_What to produce_.
Excluding pictures, give the entries again exactly as they appear.

_Saved entries_.
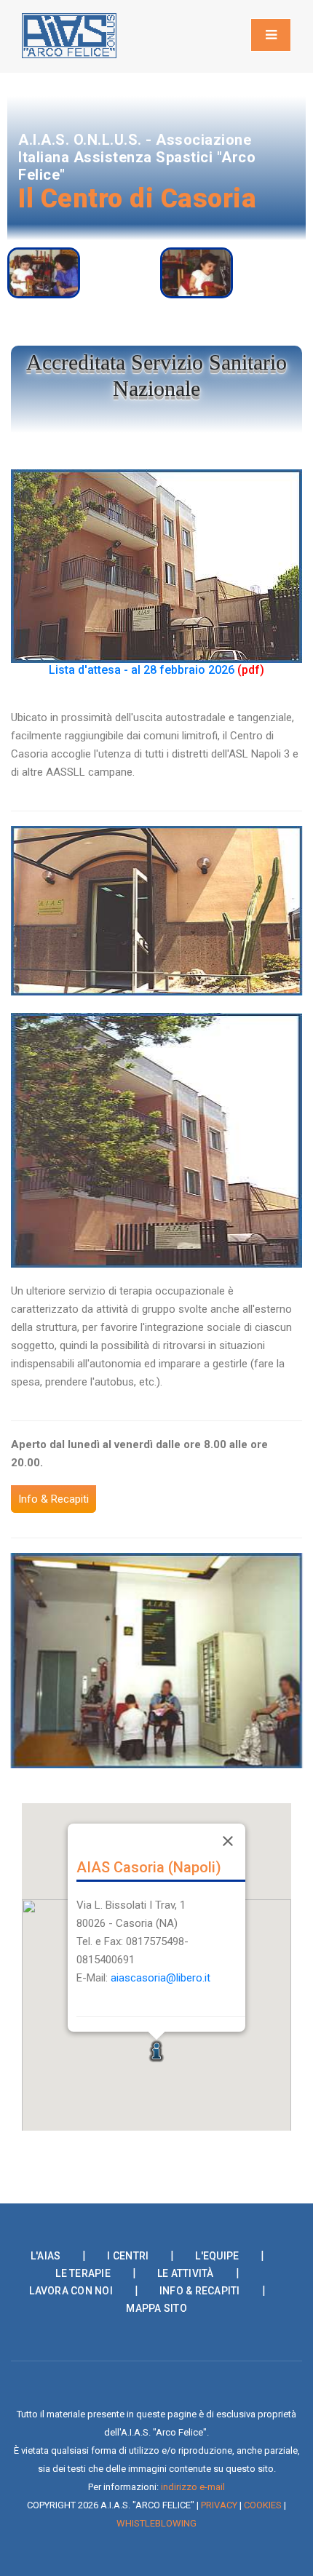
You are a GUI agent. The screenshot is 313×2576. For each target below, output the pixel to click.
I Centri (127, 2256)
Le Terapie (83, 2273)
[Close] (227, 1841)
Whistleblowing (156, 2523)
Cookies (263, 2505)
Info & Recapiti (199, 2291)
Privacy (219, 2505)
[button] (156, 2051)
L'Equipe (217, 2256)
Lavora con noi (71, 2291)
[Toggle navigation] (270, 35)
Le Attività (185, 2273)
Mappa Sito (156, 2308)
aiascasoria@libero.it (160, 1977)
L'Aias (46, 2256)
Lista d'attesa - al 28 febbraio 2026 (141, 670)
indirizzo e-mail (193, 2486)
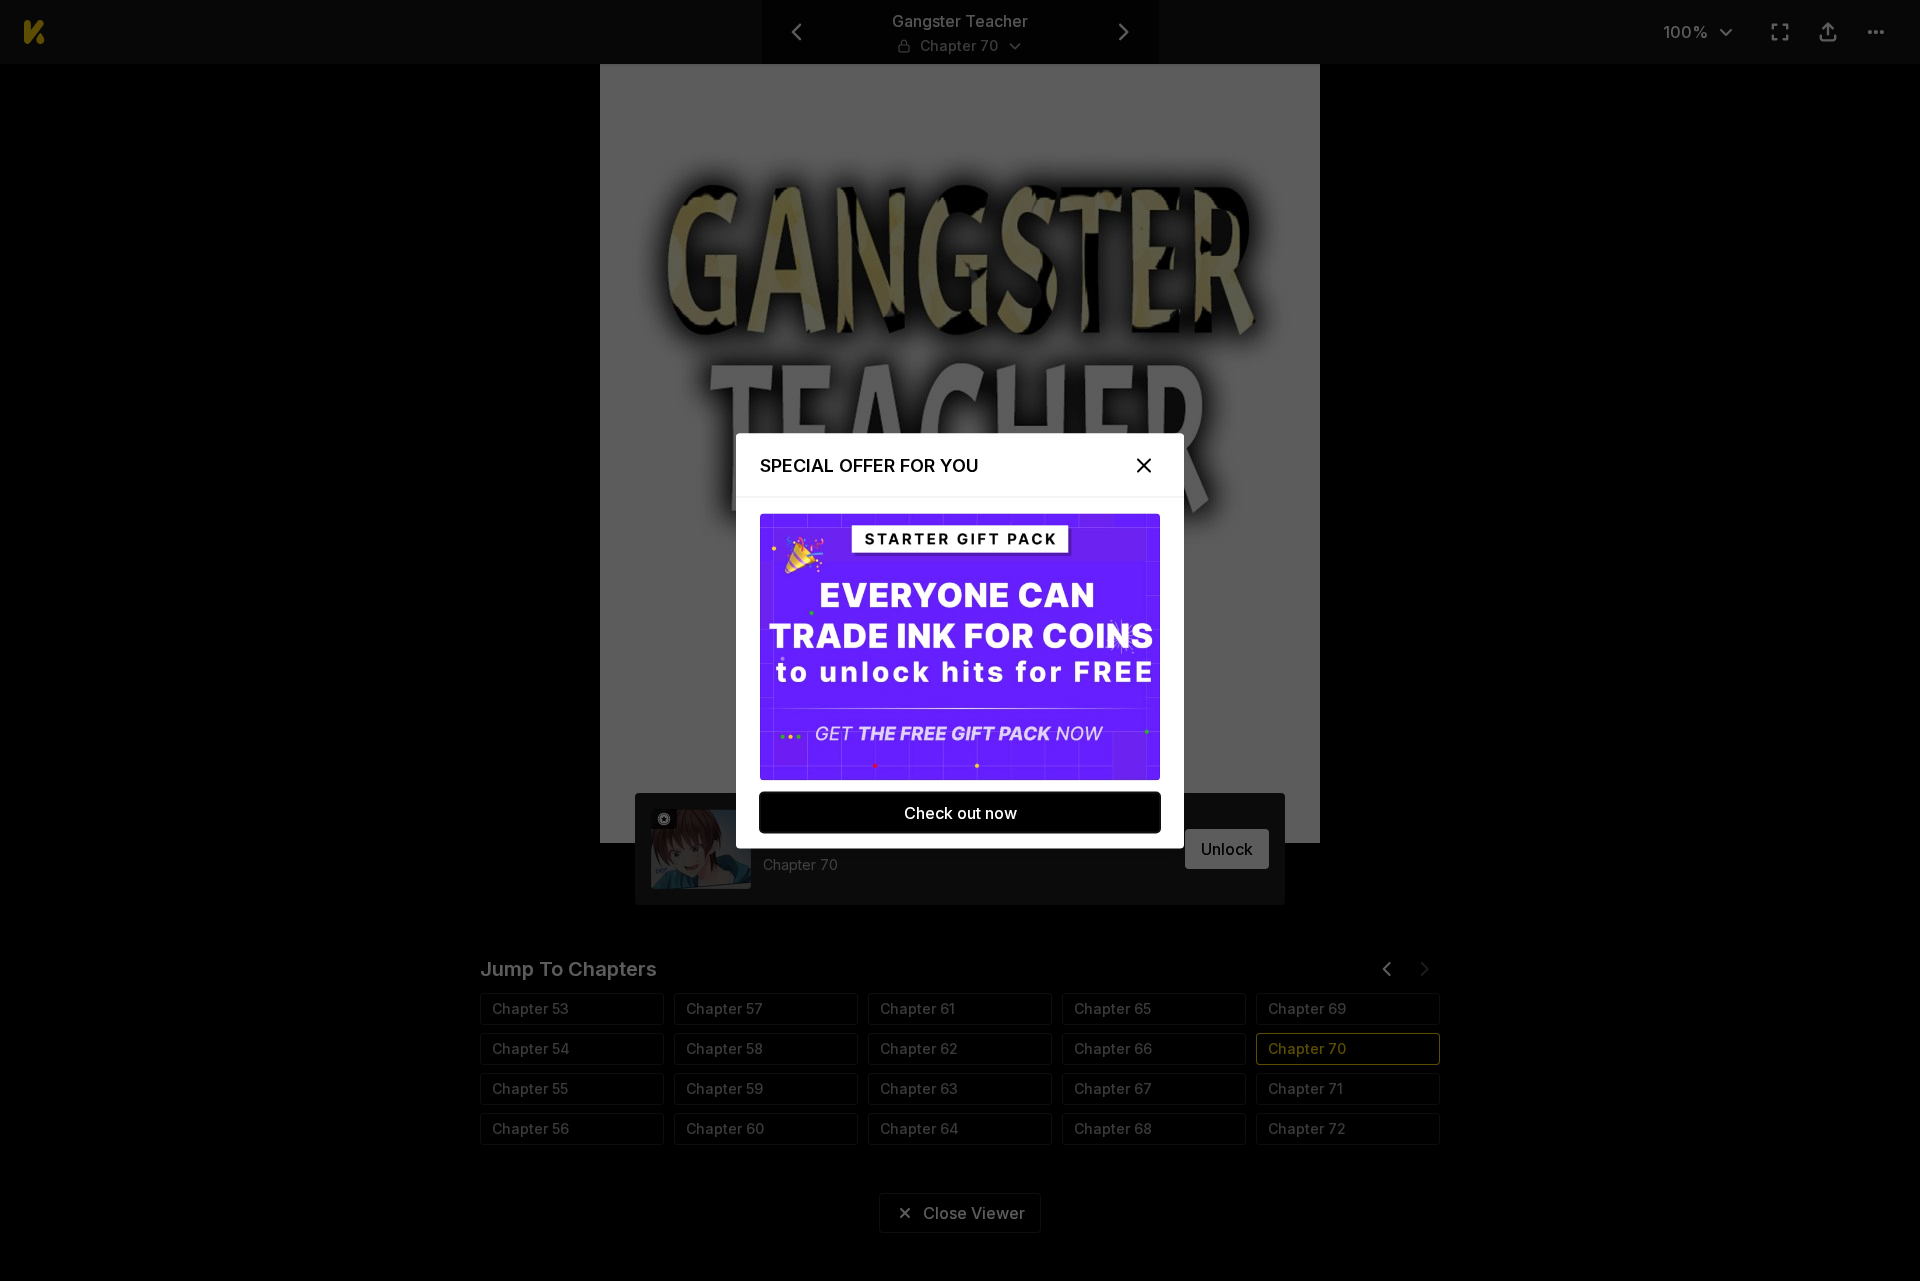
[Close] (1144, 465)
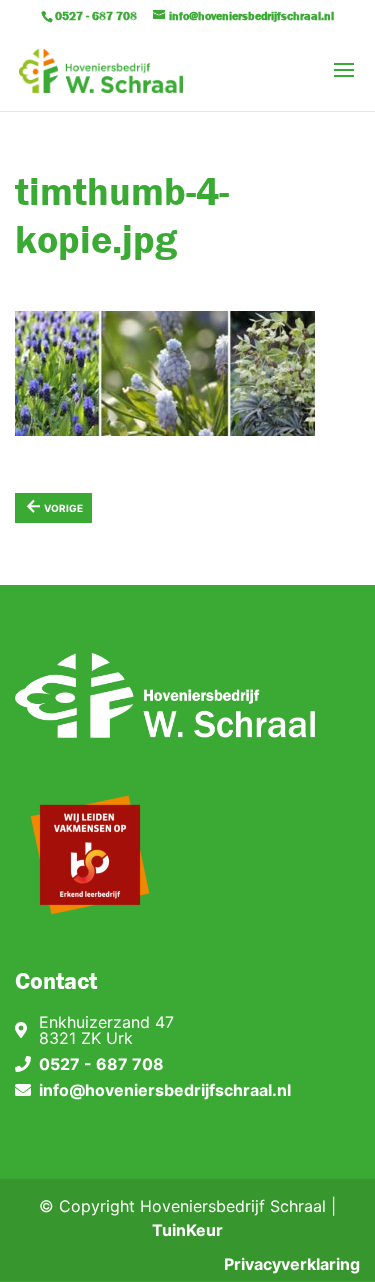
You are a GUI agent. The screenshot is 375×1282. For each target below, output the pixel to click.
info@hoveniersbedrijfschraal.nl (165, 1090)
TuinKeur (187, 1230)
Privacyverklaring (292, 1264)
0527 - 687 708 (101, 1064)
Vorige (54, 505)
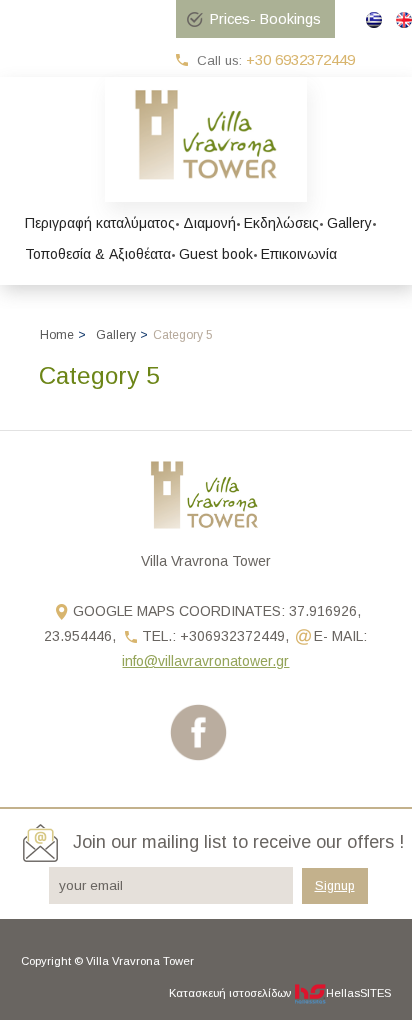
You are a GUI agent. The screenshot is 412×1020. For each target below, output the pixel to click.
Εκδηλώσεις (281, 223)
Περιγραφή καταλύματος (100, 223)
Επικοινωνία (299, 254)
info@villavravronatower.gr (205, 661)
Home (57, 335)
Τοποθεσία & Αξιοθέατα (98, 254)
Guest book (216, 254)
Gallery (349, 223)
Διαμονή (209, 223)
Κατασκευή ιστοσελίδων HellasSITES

_Your solution_.
You are a GUI agent. The screenshot is 313×2576. For each target below, output the pixel to click.
I Centri (127, 2256)
Le Terapie (83, 2273)
[Close] (227, 1841)
Whistleblowing (156, 2523)
Cookies (263, 2505)
Info & Recapiti (199, 2291)
Privacy (219, 2505)
[button] (156, 2051)
L'Equipe (217, 2256)
Lavora con noi (71, 2291)
[Toggle navigation] (270, 35)
Le Attività (185, 2273)
Mappa Sito (156, 2308)
aiascasoria@libero.it (160, 1977)
L'Aias (46, 2256)
Lista d'attesa - al 28 febbraio 2026 (141, 670)
indirizzo e-mail (193, 2486)
[Close] (1144, 465)
You are a GUI agent. The screenshot is 375×1282. For each target below, output the pixel to click.
info@hoveniersbedrijfschraal.nl (165, 1090)
TuinKeur (187, 1230)
Privacyverklaring (292, 1264)
0527 - 687 708 (101, 1064)
Vorige (54, 505)
You are a GUI agent. The screenshot is 412×1020. For each target below, output the pixel to click.
Εκδηλώσεις (281, 223)
Περιγραφή καταλύματος (100, 223)
Επικοινωνία (299, 254)
info@villavravronatower.gr (205, 661)
Home (57, 335)
Τοποθεσία & Αξιοθέατα (98, 254)
Guest book (216, 254)
Gallery (349, 223)
Διαμονή (209, 223)
Κατασκευή ιστοσελίδων HellasSITES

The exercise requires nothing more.